Baby was continued on mechanical ventilation and IV fluids and later was started on tube feeds. Baby had recurrent episodes of gastroesophageal reflux (GER). Investigations revealed serum creatine phosphokinase (total) of 150 IU/L, tandem mass pectrometry (TMS) and urine gas chromatography ass pectrometry (GCMS) were normal. Muscle biopsy showed maintained fascicular architecture with variation in fibre size with focal fat infiltration and occasional muscle fiber degeneration. No dystrophic, neurogenic, congenital myopathic, atrophic changes were seen. Gene analysis for SMN1 gene revealed exon 8 deletion. Baby remained ventilated in hospital with multiple extubation failures, and died on day 57 of life.

In SMA, there is homozygous mutation or deletion of the survival motor neuron 1 (SMN1) gene, located in the telomeric region of chromosome 5q13. SMN2, a gene that is similar to SMN1 is located in the centromeric region, determines the severity of illness [6]. Genetic alteration to the SMN1 gene is responsible for a reduction in survival motor neuron (SMN) protein. The SMN2 gene only produces 25% of SMN protein and so does not completely compensate for the absence of SMN1 [6]. The lack of the SMN protein causes degeneration of alpha motor neurons in the ventral horn of the spinal cord.

According to the age of onset and clinical severity SMA is divided into three subtypes (types 1-3). The hallmark of SMA type 1 is severe, progressive muscle weakness and hypotonia and present by 6 months of age, with 95% of patients having signs and symptoms by 3 months [5,6]. Optic atrophy is an unreported association of SMA, with the exception of one case report [5]. Present case had history of product of consanguineous marriage with previous sibling death with similar features, with antenatal ultrasound suggestive of polyhydramnios, with typical presentation of SMA and atypical presentation of extraocular muscle involvement with optic atrophy.

In conclusion, isolated exon 8 deletion of the SMN gene is a rarely reported and unusual mutation of SMA and optic atrophy is an unreported association.

1. Bogari NM, Bogari FR, Rayes HH, Alqassimi NM, Balto HM, Dannoun A, et al. Molecular Genetic Diagnosis for a family with type 1 spinal muscular atrophy (SMA) via analysis of the survival motor neuron (SMN) gene. J Rare Dis Diagn Ther. 2015;1:21.

2. Gambardella A, Mazzei R, Toscano A, Annesi G, Pasqua A, Annesi F, et al.
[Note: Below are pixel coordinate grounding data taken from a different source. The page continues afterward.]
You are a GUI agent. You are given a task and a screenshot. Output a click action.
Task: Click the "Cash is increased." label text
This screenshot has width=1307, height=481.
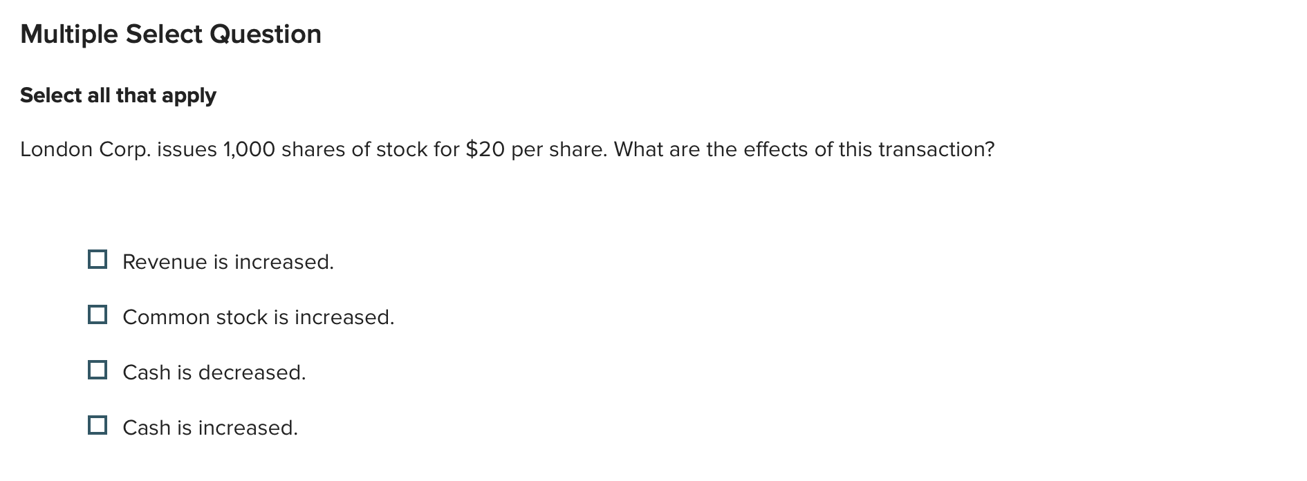click(210, 427)
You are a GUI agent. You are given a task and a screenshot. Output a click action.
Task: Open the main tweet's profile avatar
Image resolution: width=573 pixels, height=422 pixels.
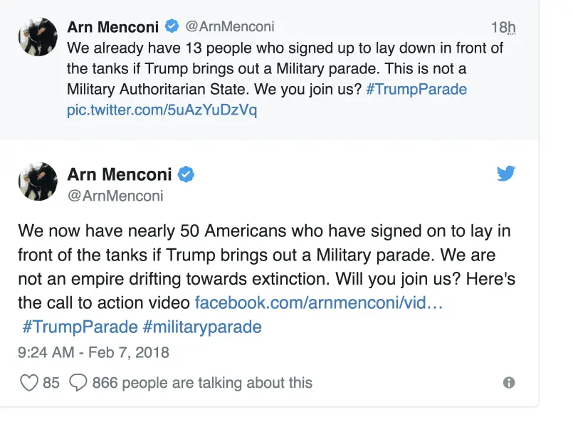(37, 181)
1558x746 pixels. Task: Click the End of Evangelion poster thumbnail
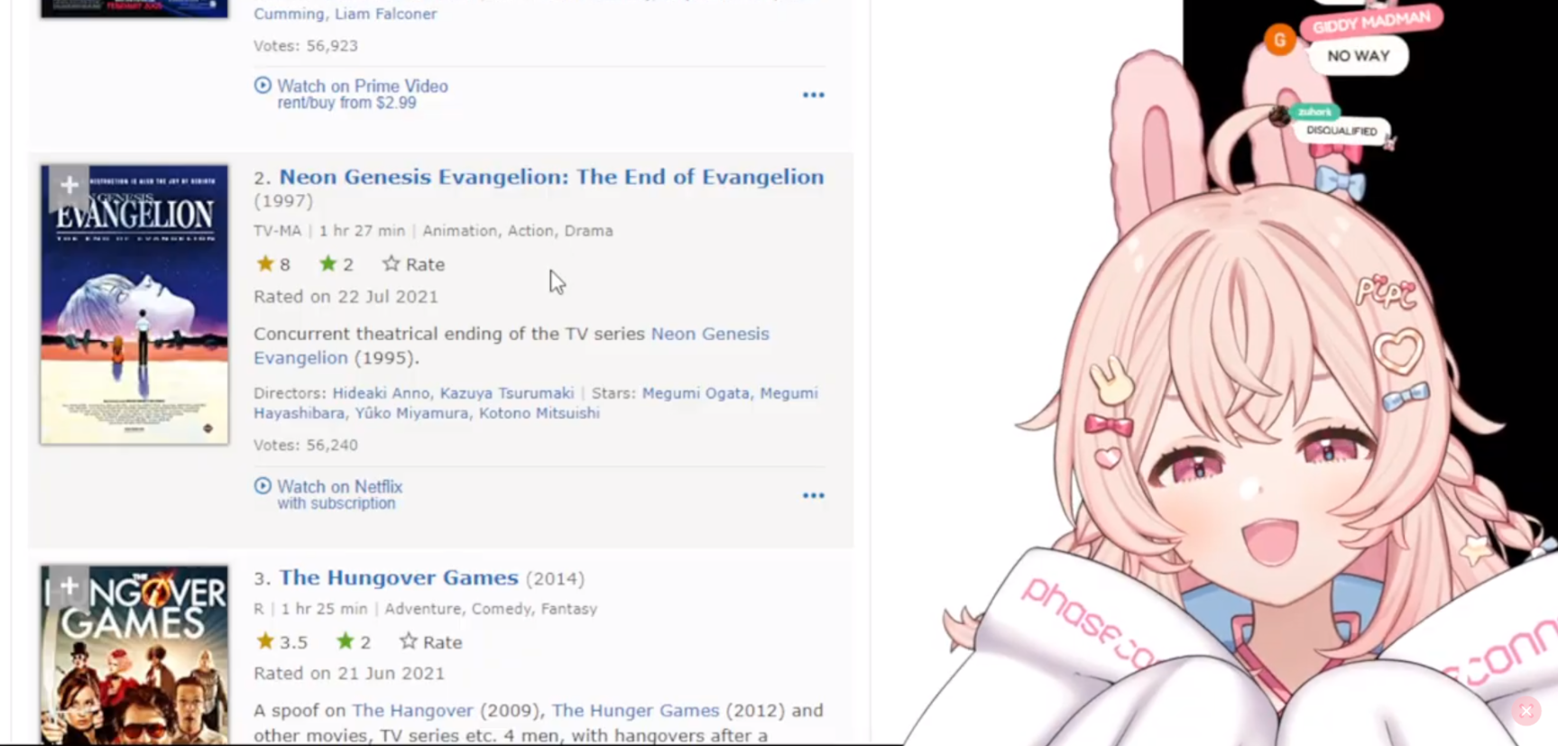tap(134, 305)
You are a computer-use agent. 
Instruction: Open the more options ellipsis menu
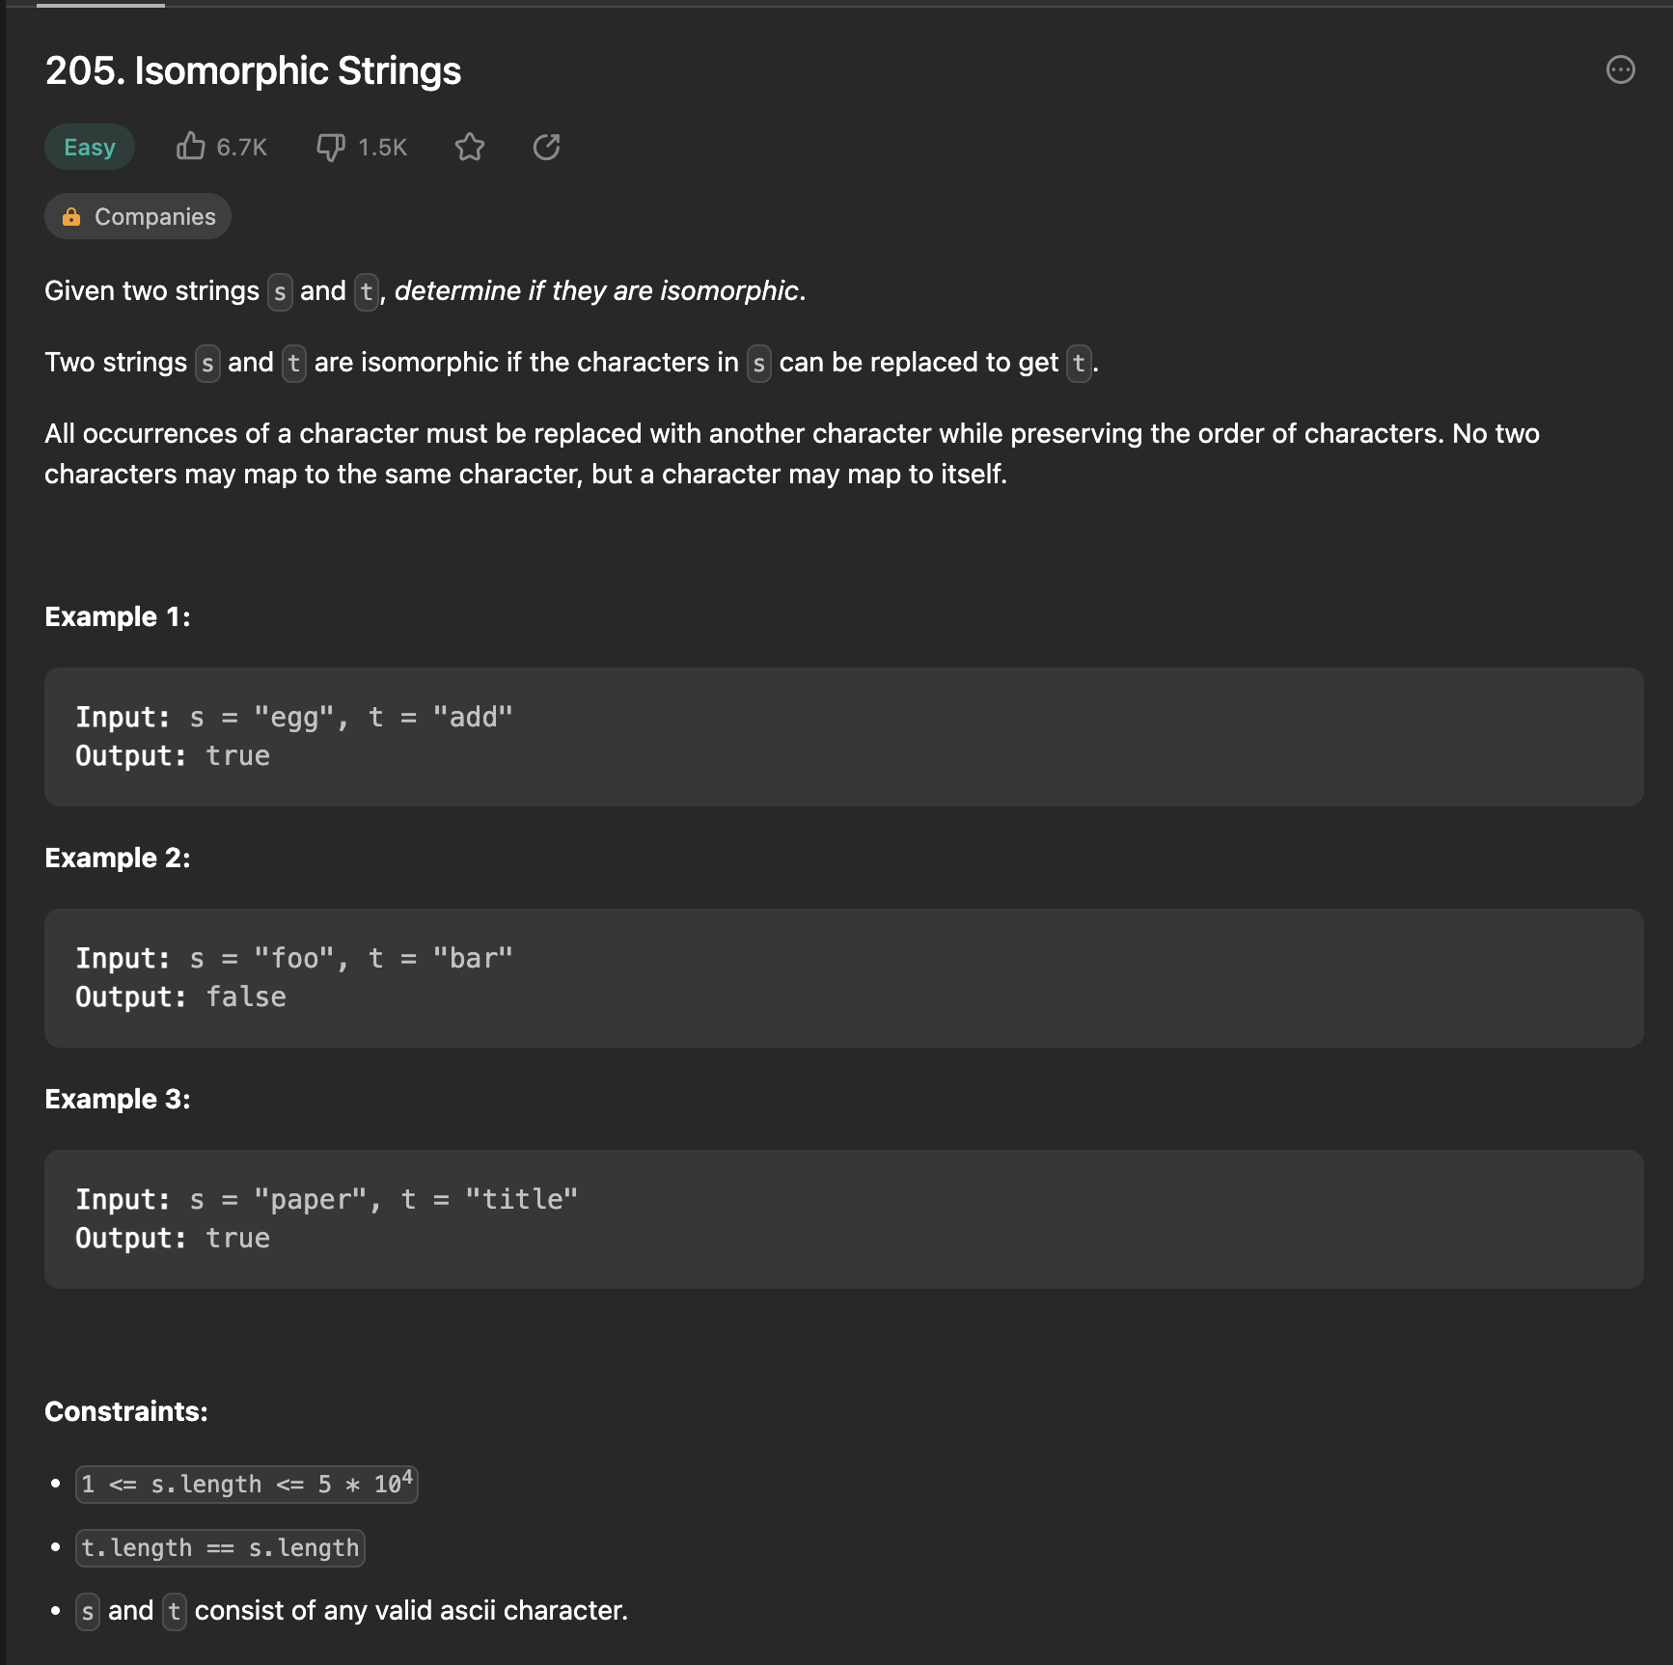(x=1621, y=69)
Spinal muscular atrophy due to an isolated deletion of exon 8 of the telomeric survival motor neuron gene. Ann Neurol. 1998;5:836-9

3. Pachter BR, Pearson J, Davidowitz J, Reuben R, Boal D, Carr R,　et al. Congenital total external ophthalmoplegia associated with infantile spinal muscular atrophy. Fine structure of extraocular muscle. Invest Ophthalmol. 1976;15:320-4.

4. Dubrovsky A, Taratuto AL, Martino R. Distal spinal muscular atrophy and ophthalmoparesis: A case with selec-tive type 2 fiber hypotrophy. Arch Neurol. 1981;38:594-6.　　

5. Maiti D, Bhattacharya M, Yadav S. Isolated exon 8 deletion in type 1 spinal muscular atrophy with bilateral optic atrophy: Unusual genetic mutation leading to unusual manifestation? J Postgraduate Med. 2012,58;4:294-5.

6. Baioni MTC, Ambiel CR. Spinal muscular atrophy: Diagnosis, treatment and future prospects. Jornal de Pediatria. 2010;86:261-9.